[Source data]
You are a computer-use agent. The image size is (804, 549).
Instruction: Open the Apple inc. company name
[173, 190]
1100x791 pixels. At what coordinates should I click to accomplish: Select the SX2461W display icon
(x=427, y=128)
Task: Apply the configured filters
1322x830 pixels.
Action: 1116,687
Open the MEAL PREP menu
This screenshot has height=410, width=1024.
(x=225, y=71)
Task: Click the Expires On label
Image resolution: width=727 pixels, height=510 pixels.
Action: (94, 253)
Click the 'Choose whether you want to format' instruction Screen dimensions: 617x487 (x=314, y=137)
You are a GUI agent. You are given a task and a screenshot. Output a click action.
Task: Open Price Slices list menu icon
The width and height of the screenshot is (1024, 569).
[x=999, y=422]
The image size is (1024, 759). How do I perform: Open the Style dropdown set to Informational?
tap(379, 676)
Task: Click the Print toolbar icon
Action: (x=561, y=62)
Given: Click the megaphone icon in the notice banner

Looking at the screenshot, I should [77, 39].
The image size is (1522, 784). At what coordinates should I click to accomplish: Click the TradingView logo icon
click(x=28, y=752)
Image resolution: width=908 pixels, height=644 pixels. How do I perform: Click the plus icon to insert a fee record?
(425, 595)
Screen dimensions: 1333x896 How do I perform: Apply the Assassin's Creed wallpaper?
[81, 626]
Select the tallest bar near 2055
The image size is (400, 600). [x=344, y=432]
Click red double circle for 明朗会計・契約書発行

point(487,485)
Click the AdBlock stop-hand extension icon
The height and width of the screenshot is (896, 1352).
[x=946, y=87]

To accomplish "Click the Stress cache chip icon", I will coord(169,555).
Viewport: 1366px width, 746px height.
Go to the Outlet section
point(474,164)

STATED EXERCISE: Rewrite the source data above with "How do I perform" replaced by "How can I do" wherever it occurs, keeping everything else the same.

EXERCISE SOLUTION:
You are a computer-use agent. The image size is (804, 549).
Instruction: Open the Apple inc. company name
[173, 190]
1100x791 pixels. At what coordinates should I click to accomplish: Select the SX2461W display icon
(x=427, y=128)
Task: Apply the configured filters
1322x830 pixels.
Action: 1116,687
Open the MEAL PREP menu
This screenshot has height=410, width=1024.
(x=225, y=71)
Task: Click the Expires On label
Image resolution: width=727 pixels, height=510 pixels.
Action: (94, 253)
Click the 'Choose whether you want to format' instruction Screen dimensions: 617x487 (x=314, y=137)
You are a GUI agent. You are given a task and a screenshot. Output a click action.
Task: Open Price Slices list menu icon
The width and height of the screenshot is (1024, 569).
[x=999, y=422]
The image size is (1024, 759). How can I do: Open the Style dropdown set to Informational?
tap(379, 676)
Task: Click the Print toolbar icon
Action: (x=561, y=62)
Given: Click the megaphone icon in the notice banner

Looking at the screenshot, I should [77, 39].
The image size is (1522, 784). At what coordinates should I click to accomplish: Click the TradingView logo icon
click(x=28, y=752)
Image resolution: width=908 pixels, height=644 pixels. How can I do: Click the plus icon to insert a fee record?
(425, 595)
Screen dimensions: 1333x896 How can I do: Apply the Assassin's Creed wallpaper?
[81, 626]
Select the tallest bar near 2055
The image size is (400, 600). [x=344, y=432]
Click red double circle for 明朗会計・契約書発行

point(487,485)
Click the AdBlock stop-hand extension icon
The height and width of the screenshot is (896, 1352).
[x=946, y=87]

To accomplish "Click the Stress cache chip icon", I will coord(169,555).
Viewport: 1366px width, 746px height.
Go to the Outlet section
point(474,164)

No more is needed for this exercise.